Yet one more edit edit:
To help with the visualization here is an image that shows the double:
You can modify this to use floats instead but more constrained.
32 bits total.
8 bits exponent bias is 127 from the value depicted on the field
23 bits mantissa so you will have to stick to the 24bits and truncate one of those as well.
Apologize for the many edits, just correcting erratas as any good engineer (even if it's software) should do!
Also just noticed that this will allow for positive and negative 0 I think, so when the datasheet mentions the sign is undetermined at 0, this will gracefully handle it. (Not!, read bellow)
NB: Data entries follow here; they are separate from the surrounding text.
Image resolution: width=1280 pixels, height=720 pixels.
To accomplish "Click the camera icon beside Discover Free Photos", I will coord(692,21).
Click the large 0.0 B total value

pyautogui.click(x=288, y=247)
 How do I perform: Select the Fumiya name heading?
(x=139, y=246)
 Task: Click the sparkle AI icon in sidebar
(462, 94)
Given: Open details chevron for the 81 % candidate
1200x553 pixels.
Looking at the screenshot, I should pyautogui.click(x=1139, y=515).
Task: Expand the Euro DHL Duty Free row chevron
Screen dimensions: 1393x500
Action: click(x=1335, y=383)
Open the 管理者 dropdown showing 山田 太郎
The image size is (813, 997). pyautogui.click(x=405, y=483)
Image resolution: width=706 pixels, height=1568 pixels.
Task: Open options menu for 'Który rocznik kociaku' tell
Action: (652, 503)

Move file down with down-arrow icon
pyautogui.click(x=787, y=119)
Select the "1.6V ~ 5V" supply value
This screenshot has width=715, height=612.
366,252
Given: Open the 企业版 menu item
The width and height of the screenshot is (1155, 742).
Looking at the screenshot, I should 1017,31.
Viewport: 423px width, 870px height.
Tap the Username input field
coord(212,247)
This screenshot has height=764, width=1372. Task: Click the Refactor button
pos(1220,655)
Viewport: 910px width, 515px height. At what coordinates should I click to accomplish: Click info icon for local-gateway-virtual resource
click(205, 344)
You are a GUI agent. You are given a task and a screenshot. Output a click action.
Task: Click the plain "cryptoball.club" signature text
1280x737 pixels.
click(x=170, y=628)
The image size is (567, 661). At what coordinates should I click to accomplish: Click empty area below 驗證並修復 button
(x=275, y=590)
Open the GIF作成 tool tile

You can also define new structures to add into the union, like the full 64 bits divided by nibbles (half a byte or 4 bits), bytes, words and double words. then you can use those to help you read the data in more directly, reducing time.
Ok, last edit I swear, but I'm really not sure on the undetermined sign bit flip at 0 volts and had plenty of wine so I don't want to think about it. but if sign is is 1 (positive or 0 in the on the double bit field) and and the extended range is 0 then the exponent is the subnormal, meaning implied [0.]mantissa or 0, but if the sign flips to 0 (negative or 1 on the sign bit field in the double) and the extended range is 0, then the exponent will be the normal exponent implying [1.] so figure out how to solve that edge case, because it will spike to -1*Vref when it's really 0. You can add the mantissa being 0 to determine using the subnormal exponent or not. (expensive at 52 bits compare to 0, well not really if the compiler does the right thing and can use the z flag after some operation with the mantissa holding register to determine if it's 0 or not).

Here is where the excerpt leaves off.